How to complete this task: Go to the line containing "Open rows per page dropdown" in the records below and print it and every following line exactly, on through the line containing "Open the Weapons", then stop.

Data under study:
───

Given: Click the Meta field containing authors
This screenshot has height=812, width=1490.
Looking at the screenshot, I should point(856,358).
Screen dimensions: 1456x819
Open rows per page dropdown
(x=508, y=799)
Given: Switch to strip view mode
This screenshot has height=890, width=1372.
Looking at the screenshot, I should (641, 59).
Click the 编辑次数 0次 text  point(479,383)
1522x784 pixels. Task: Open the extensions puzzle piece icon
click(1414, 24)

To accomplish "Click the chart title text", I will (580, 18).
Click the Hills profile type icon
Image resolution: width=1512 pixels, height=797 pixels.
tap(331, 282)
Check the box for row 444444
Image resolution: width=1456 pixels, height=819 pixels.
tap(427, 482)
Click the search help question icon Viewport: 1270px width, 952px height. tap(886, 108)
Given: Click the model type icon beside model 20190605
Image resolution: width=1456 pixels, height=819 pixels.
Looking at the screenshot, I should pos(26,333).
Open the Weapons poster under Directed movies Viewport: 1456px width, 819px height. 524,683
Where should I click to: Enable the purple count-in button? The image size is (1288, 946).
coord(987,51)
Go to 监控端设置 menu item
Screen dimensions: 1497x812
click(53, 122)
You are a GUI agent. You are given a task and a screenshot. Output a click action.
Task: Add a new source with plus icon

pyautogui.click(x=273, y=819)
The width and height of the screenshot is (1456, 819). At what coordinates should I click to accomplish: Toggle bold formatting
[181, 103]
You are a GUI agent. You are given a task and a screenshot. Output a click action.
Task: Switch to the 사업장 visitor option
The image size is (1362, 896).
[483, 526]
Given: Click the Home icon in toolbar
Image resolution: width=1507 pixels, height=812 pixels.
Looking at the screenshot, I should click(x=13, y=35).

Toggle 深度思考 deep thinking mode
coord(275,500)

───

Reply:
Open rows per page dropdown
(x=508, y=799)
Given: Switch to strip view mode
This screenshot has height=890, width=1372.
Looking at the screenshot, I should (641, 59).
Click the 编辑次数 0次 text  point(479,383)
1522x784 pixels. Task: Open the extensions puzzle piece icon
click(1414, 24)

To accomplish "Click the chart title text", I will (580, 18).
Click the Hills profile type icon
Image resolution: width=1512 pixels, height=797 pixels.
tap(331, 282)
Check the box for row 444444
Image resolution: width=1456 pixels, height=819 pixels.
tap(427, 482)
Click the search help question icon Viewport: 1270px width, 952px height. tap(886, 108)
Given: Click the model type icon beside model 20190605
Image resolution: width=1456 pixels, height=819 pixels.
Looking at the screenshot, I should pos(26,333).
Open the Weapons poster under Directed movies Viewport: 1456px width, 819px height. 524,683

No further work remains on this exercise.